(Stored items from a collection)
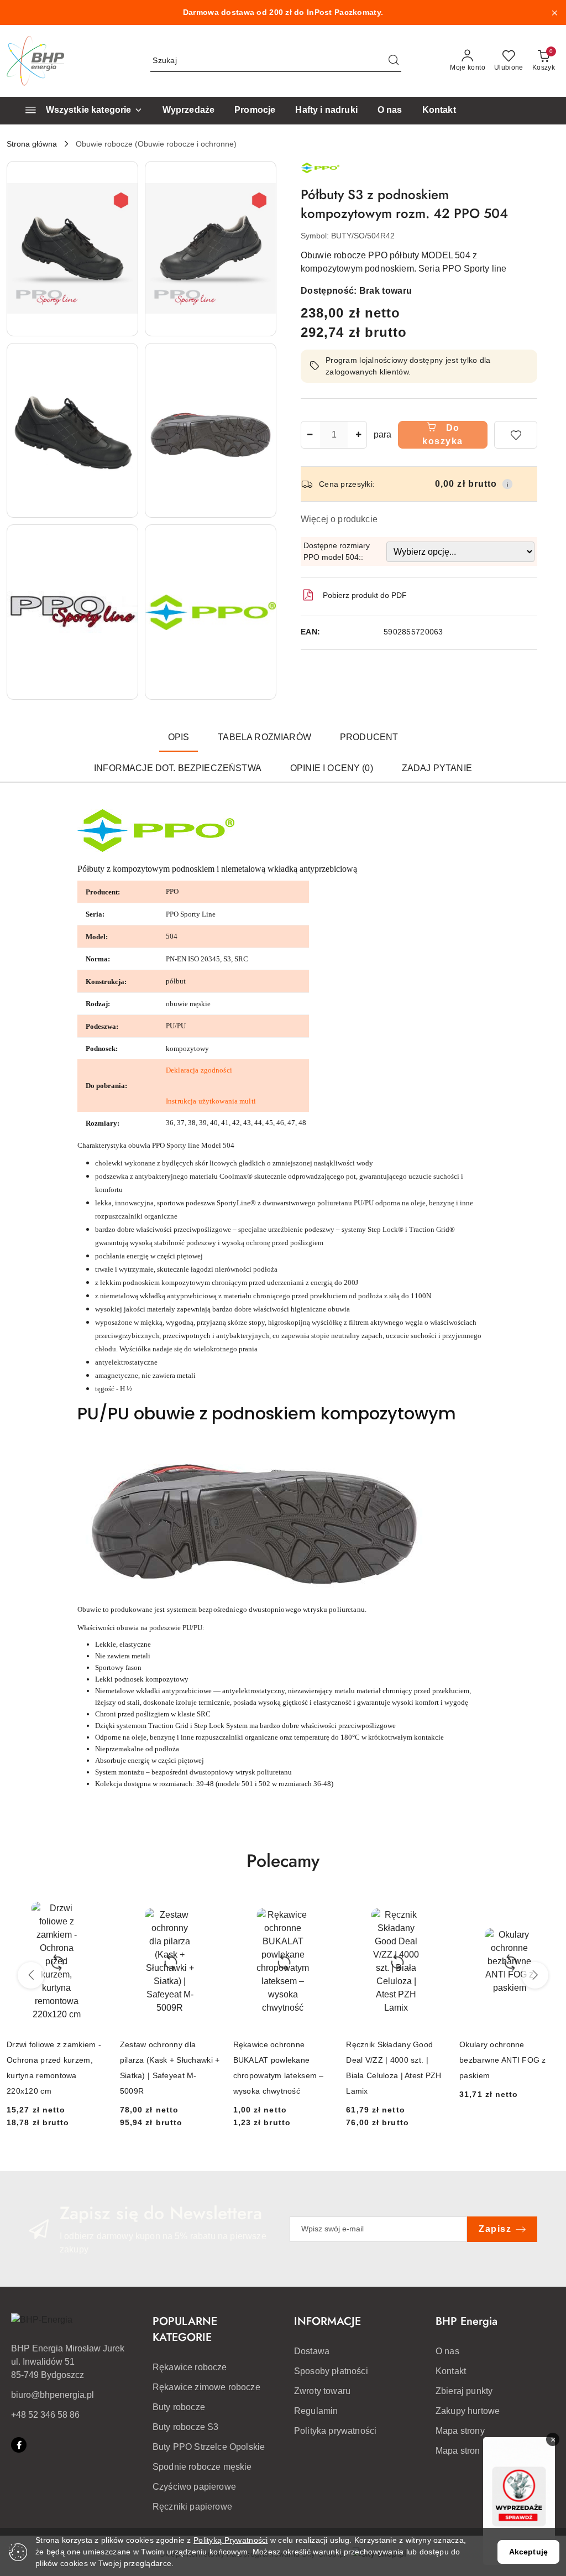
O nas (447, 2351)
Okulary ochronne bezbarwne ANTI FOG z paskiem (502, 2060)
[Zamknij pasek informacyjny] (554, 13)
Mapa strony (460, 2431)
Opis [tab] (179, 737)
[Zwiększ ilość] (358, 434)
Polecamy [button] (283, 1861)
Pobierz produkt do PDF (365, 595)
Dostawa (311, 2351)
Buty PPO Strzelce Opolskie (209, 2447)
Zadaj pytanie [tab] (437, 768)
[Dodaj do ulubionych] (515, 435)
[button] (72, 248)
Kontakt (451, 2371)
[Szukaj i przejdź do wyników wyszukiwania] (393, 61)
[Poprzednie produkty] (31, 1975)
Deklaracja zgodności (199, 1070)
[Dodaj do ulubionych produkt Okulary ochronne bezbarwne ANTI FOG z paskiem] (546, 1908)
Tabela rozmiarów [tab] (264, 737)
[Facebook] (19, 2445)
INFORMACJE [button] (327, 2321)
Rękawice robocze (190, 2367)
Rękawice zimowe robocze (206, 2387)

— WHAT YOU HAVE TO DO —
Omitting the images, output each record precisely as written.

— TASK SOLUTION —
O nas (447, 2351)
Okulary ochronne bezbarwne ANTI FOG z paskiem (502, 2060)
[Zamknij pasek informacyjny] (554, 13)
Mapa strony (460, 2431)
Opis [tab] (179, 737)
[Zwiększ ilość] (358, 434)
Polecamy [button] (283, 1861)
Pobierz produkt do PDF (365, 595)
Dostawa (311, 2351)
Buty PPO Strzelce Opolskie (209, 2447)
Zadaj pytanie [tab] (437, 768)
[Dodaj do ulubionych] (515, 435)
[button] (72, 248)
Kontakt (451, 2371)
[Szukaj i przejdź do wyników wyszukiwania] (393, 61)
[Poprzednie produkty] (31, 1975)
Deklaracja zgodności (199, 1070)
[Dodaj do ulubionych produkt Okulary ochronne bezbarwne ANTI FOG z paskiem] (546, 1908)
Tabela rozmiarów [tab] (264, 737)
[Facebook] (19, 2445)
INFORMACJE [button] (327, 2321)
Rękawice robocze (190, 2367)
Rękawice zimowe robocze (206, 2387)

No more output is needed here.